Но она не умерла. Каким-то чудом, собрав остатки сил, она закричала. Заорала так, как не кричала никогда в жизни — дико, надрывно, по-звериному. Крик, вырвавшийся из её старого, иссохшего горла, был настолько жутким, что пёс на мгновение опешил, ослабил хватку, и этого мгновения хватило, чтобы соседи услышали, выбежали, отогнали животное палками. Её госпитализировали, наложили швы, перелили кровь. Она выжила. Но когда она вернулась из больницы, дом уже не был её домом. Родственники мужа — та самая Света, её мать, её тётки — встретили её холодным молчанием. Они не спросили, болит ли рука. Они спросили: «Ты когда собираешься съезжать?»
2.
Эмилия Рудольфовна закрыла глаза и перенеслась в другое время. В 1989 год. Тогда мир переворачивался, рушились империи, по телевизору показывали танки и митинги, но для неё, пятидесятипятилетней тогда женщины, существовал только один человек — Пётр Иванович Редин. Они познакомились на танцах в Доме культуры, куда её, вдову с двумя взрослыми детьми, привела подруга. Пётр Иванович был вдовцом, тоже с взрослыми детьми, с большим домом на улице Колхозной и запущенным садом, который ждал женских рук. Он был высок, сед, носил очки в тонкой оправе и пах табаком и машинным маслом. Она влюбилась в него с первого взгляда — в его спокойствие, в его добрые, чуть уставшие глаза, в его негромкий голос.

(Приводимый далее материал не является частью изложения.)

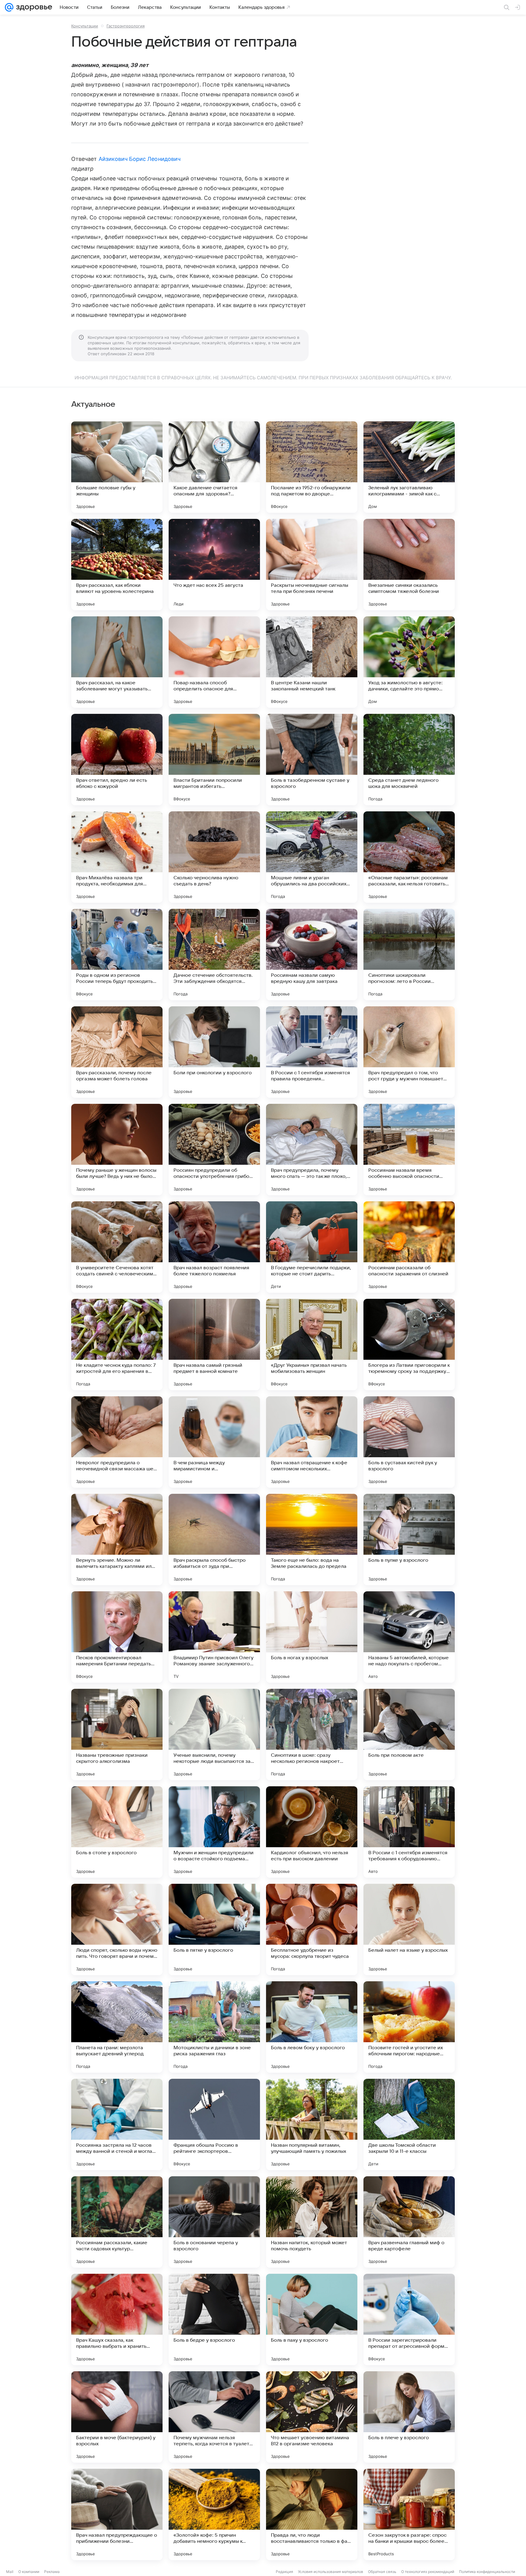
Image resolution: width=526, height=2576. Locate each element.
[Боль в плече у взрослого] (409, 2417)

Они поженились через три месяца. Свадьбу играли скромно, в тесном кругу. Ни её дети, ни его дети не пришли. «Мы вас не благословляем», — заявили они. Но Эмилии Рудольфовне было всё равно. Она наконец-то чувствовала себя живой. Она переехала к нему в дом на Колхозной, и началась другая жизнь — трудная, но счастливая. Вдвоём они налаживали быт, обустраивались на большом участке. Построили баню, которая пахла березовым веником и паром, летнюю кухню, где по вечерам они пили чай с мятой и слушали пластинки. Она сажала цветы у крыльца, он чинил забор. В 90-е годы, когда всё вокруг рушилось и голодало, их дом был крепостью, островком спокойствия в бушующем море хаоса.

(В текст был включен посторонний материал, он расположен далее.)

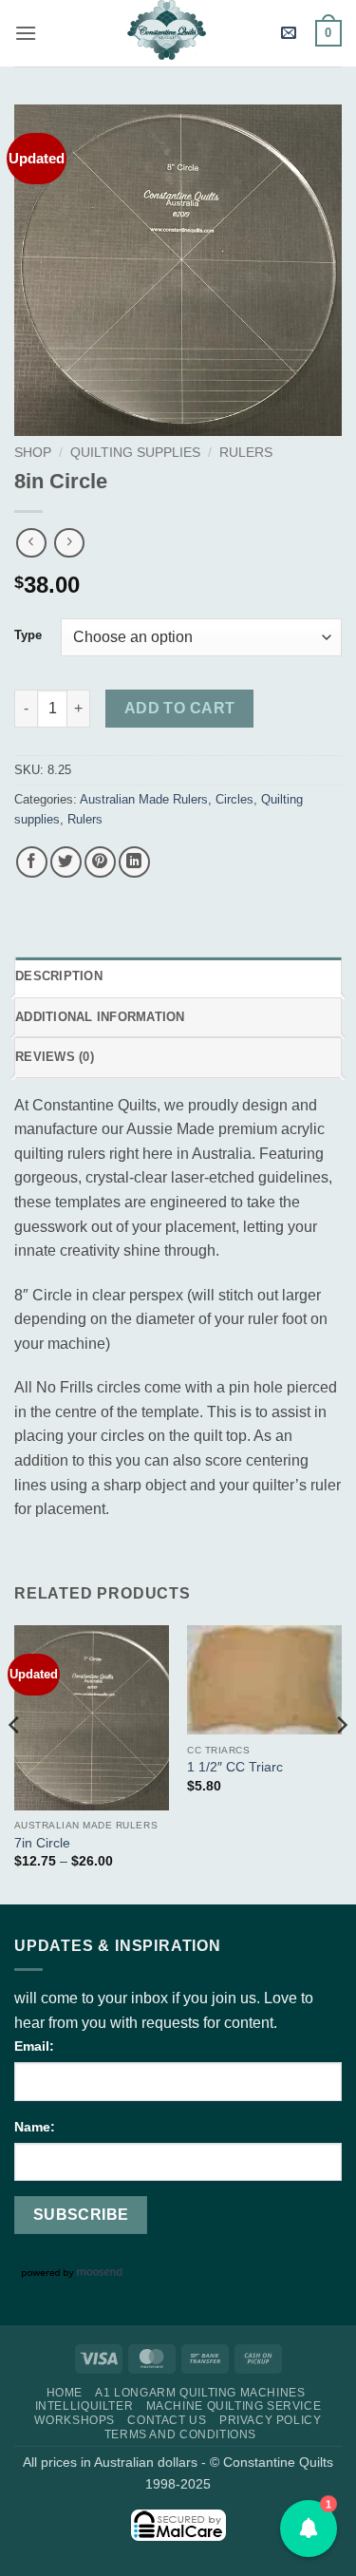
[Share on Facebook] (31, 862)
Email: (34, 2046)
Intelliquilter (84, 2406)
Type (28, 635)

Она вспомнила, как они сидели на крыльце летним вечером, и Пётр Иванович, выпивший немного самогона, вдруг сказал: «Эмиль, я должен позаботиться о тебе. Я умру раньше, я это чувствую. Я напишу завещание». Она отмахивалась, не хотела говорить о смерти, но он был настойчив. Он составил завещание, в котором поручил передать половину всего имущества — дома и земли — ей, своей законной супруге. Во второй половине дома жила его дочь с семьёй — такие же нелюдимые, настороженные, как и весь род Рединых. Долгое время о документе никто не вспоминал. Жили мирно, соседствовали, как могли. Эмилия Рудольфовна считала себя полноправной хозяйкой, и ни у кого не возникало вопросов. Она варила общее варенье, пекла пироги и раздавала их «чужим» внукам, стараясь не делить детей на своих и чужих.

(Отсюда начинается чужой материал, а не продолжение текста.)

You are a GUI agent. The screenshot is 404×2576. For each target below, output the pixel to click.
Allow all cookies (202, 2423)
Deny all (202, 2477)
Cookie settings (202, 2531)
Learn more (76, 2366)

Пётр Иванович умер в 2007 году. Умер тихо, во сне, с улыбкой на губах. Эмилия Рудольфовна проснулась утром и обнаружила, что он холодный. Она не кричала, не плакала. Просто сидела рядом с ним и гладила его остывшую руку, пока солнце не начало подниматься над горизонтом. Этот день она запомнила навсегда. Она запомнила запах его тела — уже не живой, не тёплый, а какой-то чужой, мертвенный. Запомнила, как взошло солнце и как на стене заиграли жёлтые зайчики, а ей казалось, что она ослепла.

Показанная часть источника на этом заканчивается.